Installed in my room at the fondly-remembered Bayview, I took a quiet wander around the streets of St Helier, picked up leaflets on What’s On, and started to sketch my gentle ‘entertainment’ plans for my time here. The races! I remembered rather fondly the races from my last visit, but .. oh! no grandstand, no place to sit. I can’t do that. So I fired off a small message to the Club to ask if things sedentary had improved..
And thus I met Charlotte, the club secretary, and ended up with an invitation to join her and a group of her friends on a trip to the morrow’s races across the water in Guernsey. Guernsey, of which I had decreed on my last visit that 'nothing became it like the leaving of it'!
And so, come 10.15, a smart silver car driven by a tall, young and glamorous lady (why does one expect a ‘secretary’ to be grey, small, ageing and bespectacled) pulled up outside my door, and off we set. Well, ‘off we set’ is a small exaggeration. As we stopped to pick up Paul and Maia, others of our company, somehow the car shut and firmly locked its doors: 20 minutes was spent while Paul did intricate things with a pair of coathangers (where, I wonder, did he learn that) but finally the cavalry and the spare keys had to be called for. This was clearly going to be no ordinary day!

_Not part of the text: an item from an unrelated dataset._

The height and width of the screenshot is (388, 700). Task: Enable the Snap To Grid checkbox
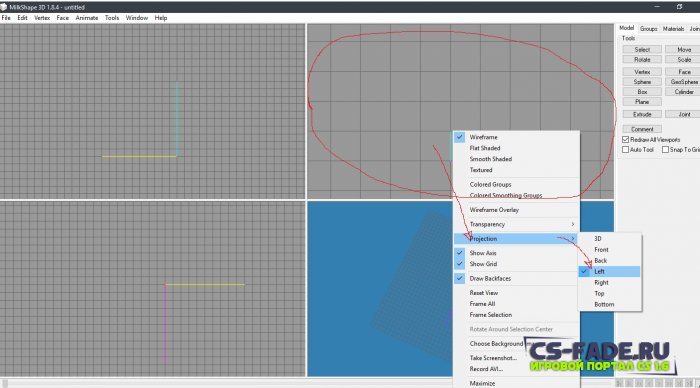665,150
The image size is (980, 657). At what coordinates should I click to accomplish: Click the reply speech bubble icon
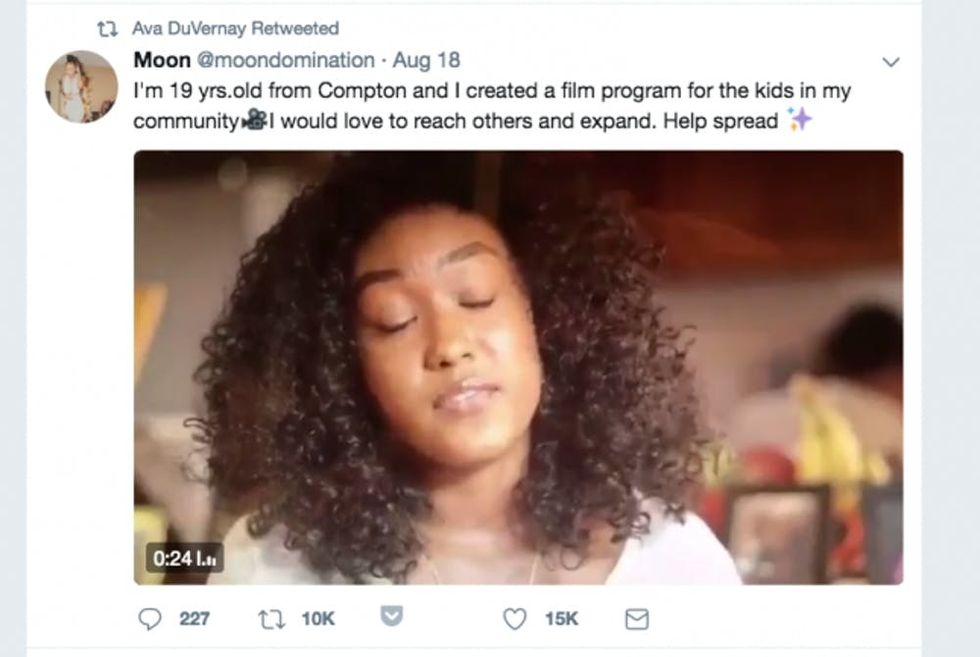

There is of course, water between Jersey and Guernsey and we crossed it by plane. A number of Charlottte’s friends are seriously into aeroplanes, and so we cruised across the waters in Paul Rennie’s droolworthy cream-and-gold lined Cessna ‘Golden Eagle’. Daddy, buy me that...?
From the airport to the racetrack is some distance, and from our taxi I was able to see the part of Guernsey that I had not seen on my gloomy first visit. And it is enchanting. Pure olde Englishe countryside, lanes and stonewalls, charming old houses and plenty of green. Never judge an isle by its towns is, I guess, a fair adage! Guernsey, you are redeemed.



Guernsey racecourse actually isn’t a racecourse, it’s a golf course. But, for one day in the year, the club gets out its running rails (purchased, would you believe it, second-hand from Ascot!), and constructs a curiously-shaped one mile track around and through the greens and fairways and bunkers and flourishing gorse. They have a splendid commentator, who explains for the benefit of the horsey-uninitiated what everything is, how to bet and so forth .. Actually, how to bet was an eye-opener. Never, ever, on any race course in the world, have I seen long queues waiting to bet with a bookie! But bet everyone did. Even on 3 and 4 horse races! And there must have been nearly 3000 folk there ..



We lunched – twelve of us, and deliciously convivial -- in a thronged marquee, on Pimms and champagne and seafood, we watched the horses – local, British and even one French (which, of course, won) -- parade and run the five races on the card. In spite of tiny fields there were some close finishes including one dead-heat which I’m convinced wasn’t, but… well, mod cons like an up-to-date photofinish aren’t part of the game here! And it meant that more of the merry crowd got a ‘collect’, so what the heck…





And then it was time to head back to the airport, back across the water and .. home? Oh no. On to the Boathouse at St Aubin for more jollity and more wine, and an encounter with the beautiful young singer-songwriter, Vicky Fallon O’Neill and her mentors..



thence, to one of the island’s beautiful homes to listen to Vicky’s new demo .. and still the wine flowed on ..
It was nearly midnight when I wobbled, rather the worse for wear, into the Bayview.. my ‘quiet day in the sun with a book’ ended.
It was a truly grand day, with truly grand people …
But today I really must do the sun and book thing. Actually, I don’t think I’d be up to anything more strenuous!